Collected data entries
◇ ◇ ◇ ◇ ◇

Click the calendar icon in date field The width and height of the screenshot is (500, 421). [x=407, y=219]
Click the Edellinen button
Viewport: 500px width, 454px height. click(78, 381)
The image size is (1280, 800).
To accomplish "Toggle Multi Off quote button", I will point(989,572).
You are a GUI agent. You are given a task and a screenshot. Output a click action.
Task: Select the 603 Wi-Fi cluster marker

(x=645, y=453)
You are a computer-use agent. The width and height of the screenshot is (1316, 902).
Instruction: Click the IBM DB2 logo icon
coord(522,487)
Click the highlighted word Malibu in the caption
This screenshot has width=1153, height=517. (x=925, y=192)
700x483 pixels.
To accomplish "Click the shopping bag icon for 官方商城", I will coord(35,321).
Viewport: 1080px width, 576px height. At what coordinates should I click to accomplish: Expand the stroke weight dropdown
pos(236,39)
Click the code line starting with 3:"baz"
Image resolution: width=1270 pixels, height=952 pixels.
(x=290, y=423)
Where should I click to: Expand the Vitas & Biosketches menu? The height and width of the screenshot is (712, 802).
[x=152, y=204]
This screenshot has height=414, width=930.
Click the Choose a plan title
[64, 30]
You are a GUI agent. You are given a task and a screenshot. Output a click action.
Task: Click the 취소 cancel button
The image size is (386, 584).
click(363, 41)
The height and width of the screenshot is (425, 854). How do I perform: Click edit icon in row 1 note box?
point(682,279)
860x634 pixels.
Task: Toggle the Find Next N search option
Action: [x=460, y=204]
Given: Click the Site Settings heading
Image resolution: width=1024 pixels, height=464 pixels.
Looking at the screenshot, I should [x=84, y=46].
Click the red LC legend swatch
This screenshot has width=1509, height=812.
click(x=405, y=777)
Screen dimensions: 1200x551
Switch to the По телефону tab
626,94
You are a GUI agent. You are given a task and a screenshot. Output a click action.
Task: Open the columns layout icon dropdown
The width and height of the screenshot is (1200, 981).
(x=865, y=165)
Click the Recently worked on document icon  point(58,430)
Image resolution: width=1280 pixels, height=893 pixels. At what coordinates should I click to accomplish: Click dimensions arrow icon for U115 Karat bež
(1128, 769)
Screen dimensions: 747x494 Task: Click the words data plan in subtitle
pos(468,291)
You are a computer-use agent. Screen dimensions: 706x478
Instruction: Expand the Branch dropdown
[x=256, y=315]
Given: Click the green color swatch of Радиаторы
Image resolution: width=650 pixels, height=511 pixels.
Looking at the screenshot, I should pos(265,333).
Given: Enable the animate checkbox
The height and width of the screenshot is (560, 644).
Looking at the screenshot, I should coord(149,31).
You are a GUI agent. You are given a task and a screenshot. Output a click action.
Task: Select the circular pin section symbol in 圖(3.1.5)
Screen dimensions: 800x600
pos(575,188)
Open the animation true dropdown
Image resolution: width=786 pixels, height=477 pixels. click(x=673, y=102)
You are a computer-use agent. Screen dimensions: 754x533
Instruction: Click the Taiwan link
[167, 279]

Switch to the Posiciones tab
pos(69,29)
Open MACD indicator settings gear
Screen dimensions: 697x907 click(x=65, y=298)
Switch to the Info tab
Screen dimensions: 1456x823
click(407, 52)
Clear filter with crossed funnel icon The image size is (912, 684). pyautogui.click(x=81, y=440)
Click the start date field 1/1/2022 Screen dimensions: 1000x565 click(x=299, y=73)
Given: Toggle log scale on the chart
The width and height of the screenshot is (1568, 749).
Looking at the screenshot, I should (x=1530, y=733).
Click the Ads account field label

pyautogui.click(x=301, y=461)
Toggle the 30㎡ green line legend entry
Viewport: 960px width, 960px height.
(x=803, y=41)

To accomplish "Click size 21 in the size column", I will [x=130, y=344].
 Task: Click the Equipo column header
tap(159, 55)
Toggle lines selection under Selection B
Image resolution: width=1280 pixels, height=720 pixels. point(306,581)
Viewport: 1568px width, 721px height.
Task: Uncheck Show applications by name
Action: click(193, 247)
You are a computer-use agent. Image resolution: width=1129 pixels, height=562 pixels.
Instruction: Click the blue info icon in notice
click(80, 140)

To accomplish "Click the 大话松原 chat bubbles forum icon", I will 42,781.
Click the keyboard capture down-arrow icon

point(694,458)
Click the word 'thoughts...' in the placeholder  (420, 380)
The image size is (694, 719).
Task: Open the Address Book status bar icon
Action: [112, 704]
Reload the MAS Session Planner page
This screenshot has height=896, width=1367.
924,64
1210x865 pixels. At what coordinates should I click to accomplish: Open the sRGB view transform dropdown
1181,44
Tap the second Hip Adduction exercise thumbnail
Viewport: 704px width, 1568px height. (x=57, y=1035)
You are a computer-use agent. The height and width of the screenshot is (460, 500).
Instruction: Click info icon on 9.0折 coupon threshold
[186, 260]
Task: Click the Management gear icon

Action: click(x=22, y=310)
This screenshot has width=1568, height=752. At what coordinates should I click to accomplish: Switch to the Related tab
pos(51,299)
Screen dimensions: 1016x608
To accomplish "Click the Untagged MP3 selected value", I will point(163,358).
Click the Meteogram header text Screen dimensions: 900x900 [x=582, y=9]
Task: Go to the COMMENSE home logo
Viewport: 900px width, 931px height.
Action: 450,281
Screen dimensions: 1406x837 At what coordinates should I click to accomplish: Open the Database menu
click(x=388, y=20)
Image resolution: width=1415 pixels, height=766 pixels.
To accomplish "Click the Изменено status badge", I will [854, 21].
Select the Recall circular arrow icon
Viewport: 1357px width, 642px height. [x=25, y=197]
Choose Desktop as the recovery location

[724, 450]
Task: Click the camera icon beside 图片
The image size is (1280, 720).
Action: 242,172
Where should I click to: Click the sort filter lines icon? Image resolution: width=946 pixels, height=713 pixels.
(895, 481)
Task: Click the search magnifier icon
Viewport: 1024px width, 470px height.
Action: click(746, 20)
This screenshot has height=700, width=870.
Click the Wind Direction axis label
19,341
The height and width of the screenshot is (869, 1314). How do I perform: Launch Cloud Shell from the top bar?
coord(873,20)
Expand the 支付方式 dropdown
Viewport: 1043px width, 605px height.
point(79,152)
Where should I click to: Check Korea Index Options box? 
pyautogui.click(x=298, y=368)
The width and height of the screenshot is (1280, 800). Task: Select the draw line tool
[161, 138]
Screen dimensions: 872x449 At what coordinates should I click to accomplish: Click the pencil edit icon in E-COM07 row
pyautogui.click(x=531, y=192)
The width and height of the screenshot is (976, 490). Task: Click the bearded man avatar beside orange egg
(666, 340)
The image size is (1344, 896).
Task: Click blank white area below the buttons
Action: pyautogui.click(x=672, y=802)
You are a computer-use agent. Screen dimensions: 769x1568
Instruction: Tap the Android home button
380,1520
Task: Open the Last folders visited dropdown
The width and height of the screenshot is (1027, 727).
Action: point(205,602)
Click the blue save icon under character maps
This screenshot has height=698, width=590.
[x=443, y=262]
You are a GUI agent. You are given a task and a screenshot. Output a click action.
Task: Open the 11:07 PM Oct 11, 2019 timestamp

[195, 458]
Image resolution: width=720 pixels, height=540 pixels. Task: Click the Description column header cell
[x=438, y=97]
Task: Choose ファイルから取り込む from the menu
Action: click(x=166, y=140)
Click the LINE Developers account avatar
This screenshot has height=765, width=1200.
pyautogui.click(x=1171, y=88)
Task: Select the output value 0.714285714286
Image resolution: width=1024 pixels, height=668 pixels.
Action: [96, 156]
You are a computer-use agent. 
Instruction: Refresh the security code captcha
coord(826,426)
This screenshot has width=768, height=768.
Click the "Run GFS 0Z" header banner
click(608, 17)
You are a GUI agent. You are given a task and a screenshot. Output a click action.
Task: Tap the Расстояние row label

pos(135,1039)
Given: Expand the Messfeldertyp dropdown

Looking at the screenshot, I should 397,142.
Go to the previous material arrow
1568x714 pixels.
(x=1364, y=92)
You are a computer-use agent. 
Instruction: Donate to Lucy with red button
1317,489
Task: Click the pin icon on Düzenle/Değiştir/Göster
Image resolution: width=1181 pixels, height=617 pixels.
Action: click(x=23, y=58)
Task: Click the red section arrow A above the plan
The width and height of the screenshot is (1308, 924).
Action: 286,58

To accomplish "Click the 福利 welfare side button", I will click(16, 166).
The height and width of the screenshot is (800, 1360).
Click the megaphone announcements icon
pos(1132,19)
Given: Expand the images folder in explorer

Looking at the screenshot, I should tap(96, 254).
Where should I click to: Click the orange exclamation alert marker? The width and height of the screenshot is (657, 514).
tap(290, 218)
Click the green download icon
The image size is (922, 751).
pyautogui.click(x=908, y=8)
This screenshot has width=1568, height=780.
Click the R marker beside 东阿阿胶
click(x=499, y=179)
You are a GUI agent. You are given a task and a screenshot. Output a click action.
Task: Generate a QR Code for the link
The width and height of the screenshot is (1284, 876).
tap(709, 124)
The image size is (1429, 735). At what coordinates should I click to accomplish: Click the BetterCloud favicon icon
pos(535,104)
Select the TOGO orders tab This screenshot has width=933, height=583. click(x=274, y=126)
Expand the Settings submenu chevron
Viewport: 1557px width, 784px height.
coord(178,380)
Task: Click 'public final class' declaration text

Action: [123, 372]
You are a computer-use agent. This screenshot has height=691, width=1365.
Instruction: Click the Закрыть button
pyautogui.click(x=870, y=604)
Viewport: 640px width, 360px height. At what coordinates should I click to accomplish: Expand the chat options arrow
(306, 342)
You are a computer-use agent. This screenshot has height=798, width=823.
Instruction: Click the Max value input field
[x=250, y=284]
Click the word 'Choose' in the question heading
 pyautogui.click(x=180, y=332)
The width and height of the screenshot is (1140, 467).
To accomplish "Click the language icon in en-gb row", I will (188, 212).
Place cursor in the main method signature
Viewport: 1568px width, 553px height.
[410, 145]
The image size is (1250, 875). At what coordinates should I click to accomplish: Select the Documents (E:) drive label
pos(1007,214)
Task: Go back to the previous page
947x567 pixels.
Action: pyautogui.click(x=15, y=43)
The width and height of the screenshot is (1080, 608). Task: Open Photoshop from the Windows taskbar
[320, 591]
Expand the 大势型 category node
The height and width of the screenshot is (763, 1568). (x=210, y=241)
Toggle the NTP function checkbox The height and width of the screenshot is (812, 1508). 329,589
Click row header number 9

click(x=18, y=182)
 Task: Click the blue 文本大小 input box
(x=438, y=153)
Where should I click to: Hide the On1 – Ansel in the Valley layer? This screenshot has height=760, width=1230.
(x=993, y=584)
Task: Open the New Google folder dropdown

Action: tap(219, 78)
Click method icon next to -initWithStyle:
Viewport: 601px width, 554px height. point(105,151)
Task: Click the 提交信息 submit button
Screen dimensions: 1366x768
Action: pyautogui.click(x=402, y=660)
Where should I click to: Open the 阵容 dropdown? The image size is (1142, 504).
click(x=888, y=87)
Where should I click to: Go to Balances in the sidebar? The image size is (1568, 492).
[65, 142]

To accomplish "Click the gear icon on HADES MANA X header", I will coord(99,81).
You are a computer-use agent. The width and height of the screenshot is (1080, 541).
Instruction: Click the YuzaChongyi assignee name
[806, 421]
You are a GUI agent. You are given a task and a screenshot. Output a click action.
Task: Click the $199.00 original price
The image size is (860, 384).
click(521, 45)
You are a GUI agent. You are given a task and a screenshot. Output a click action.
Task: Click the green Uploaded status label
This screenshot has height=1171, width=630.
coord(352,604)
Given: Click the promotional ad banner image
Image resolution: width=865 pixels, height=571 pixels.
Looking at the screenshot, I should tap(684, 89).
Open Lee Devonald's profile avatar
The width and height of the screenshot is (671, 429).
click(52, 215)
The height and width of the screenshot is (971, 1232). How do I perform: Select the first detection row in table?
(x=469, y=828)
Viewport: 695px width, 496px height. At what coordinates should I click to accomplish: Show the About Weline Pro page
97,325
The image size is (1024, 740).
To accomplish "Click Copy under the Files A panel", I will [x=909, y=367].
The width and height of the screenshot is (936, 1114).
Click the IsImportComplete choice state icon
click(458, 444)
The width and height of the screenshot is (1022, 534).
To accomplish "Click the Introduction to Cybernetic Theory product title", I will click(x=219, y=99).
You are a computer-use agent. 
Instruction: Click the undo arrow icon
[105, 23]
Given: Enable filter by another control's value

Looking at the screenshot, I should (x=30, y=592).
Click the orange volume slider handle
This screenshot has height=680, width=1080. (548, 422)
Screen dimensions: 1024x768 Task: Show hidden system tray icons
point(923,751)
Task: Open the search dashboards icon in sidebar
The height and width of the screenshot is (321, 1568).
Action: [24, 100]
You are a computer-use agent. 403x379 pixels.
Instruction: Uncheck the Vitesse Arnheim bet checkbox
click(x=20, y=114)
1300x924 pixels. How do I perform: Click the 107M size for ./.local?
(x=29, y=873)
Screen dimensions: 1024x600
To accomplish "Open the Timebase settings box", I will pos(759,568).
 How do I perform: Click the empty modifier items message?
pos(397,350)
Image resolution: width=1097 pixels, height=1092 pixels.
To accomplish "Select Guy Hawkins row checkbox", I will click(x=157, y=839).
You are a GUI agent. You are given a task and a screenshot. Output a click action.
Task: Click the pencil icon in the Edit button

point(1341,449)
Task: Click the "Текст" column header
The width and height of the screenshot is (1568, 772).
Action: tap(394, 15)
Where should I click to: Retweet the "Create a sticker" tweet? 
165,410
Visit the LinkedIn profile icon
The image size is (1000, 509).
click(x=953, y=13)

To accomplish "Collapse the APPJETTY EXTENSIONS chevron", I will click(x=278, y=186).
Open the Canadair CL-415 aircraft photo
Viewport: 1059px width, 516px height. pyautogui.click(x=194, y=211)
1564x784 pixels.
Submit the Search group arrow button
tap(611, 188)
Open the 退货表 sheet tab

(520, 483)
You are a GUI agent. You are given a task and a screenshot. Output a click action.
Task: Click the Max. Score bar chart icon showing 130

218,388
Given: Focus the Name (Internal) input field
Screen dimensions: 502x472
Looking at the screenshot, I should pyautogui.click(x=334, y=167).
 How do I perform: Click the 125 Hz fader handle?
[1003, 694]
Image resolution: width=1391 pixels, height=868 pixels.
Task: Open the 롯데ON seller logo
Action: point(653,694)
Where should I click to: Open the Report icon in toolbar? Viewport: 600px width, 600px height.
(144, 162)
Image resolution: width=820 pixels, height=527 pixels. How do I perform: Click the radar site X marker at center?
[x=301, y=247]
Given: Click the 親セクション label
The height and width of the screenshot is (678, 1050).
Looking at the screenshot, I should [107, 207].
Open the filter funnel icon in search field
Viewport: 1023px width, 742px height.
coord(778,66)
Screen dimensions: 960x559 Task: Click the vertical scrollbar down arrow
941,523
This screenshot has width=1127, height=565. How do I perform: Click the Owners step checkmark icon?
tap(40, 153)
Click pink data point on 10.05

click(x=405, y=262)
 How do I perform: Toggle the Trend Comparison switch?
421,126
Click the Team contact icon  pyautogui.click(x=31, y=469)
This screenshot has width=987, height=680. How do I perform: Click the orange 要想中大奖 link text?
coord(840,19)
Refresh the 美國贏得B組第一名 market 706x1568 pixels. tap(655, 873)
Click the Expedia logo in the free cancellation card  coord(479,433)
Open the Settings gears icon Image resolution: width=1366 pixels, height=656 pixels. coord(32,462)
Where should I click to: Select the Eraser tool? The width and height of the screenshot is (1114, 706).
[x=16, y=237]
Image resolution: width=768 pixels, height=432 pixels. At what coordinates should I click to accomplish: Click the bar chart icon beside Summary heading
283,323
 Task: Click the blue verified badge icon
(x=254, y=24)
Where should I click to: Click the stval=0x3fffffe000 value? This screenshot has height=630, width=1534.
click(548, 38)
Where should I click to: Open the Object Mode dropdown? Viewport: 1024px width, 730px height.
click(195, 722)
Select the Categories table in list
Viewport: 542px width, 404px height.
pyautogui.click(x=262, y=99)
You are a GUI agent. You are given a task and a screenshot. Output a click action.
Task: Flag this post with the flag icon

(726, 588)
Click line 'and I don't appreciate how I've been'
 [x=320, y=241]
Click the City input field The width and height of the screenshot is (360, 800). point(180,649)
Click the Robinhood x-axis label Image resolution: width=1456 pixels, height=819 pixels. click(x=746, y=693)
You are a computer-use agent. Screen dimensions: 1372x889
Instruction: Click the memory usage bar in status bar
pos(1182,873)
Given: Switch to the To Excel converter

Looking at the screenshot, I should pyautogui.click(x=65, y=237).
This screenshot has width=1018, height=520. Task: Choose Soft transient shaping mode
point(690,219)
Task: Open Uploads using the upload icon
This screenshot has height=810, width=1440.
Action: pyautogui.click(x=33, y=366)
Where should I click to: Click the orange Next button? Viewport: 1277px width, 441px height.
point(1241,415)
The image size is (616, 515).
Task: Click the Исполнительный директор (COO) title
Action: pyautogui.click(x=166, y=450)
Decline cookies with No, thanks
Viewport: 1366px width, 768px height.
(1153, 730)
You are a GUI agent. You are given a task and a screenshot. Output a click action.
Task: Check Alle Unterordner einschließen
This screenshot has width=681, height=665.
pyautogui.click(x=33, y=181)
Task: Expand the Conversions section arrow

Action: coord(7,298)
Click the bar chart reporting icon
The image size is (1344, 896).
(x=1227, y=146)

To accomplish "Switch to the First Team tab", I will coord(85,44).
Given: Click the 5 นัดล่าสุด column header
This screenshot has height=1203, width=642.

◇ ◇ ◇ ◇ ◇

Above are the records; copy exactly the lines from the line with "Tap the second" through the line with "Screen dimensions: 1016x608", both included.

Tap the second Hip Adduction exercise thumbnail
Viewport: 704px width, 1568px height. (x=57, y=1035)
You are a computer-use agent. The height and width of the screenshot is (460, 500).
Instruction: Click info icon on 9.0折 coupon threshold
[186, 260]
Task: Click the Management gear icon

Action: click(x=22, y=310)
This screenshot has width=1568, height=752. At what coordinates should I click to accomplish: Switch to the Related tab
pos(51,299)
Screen dimensions: 1016x608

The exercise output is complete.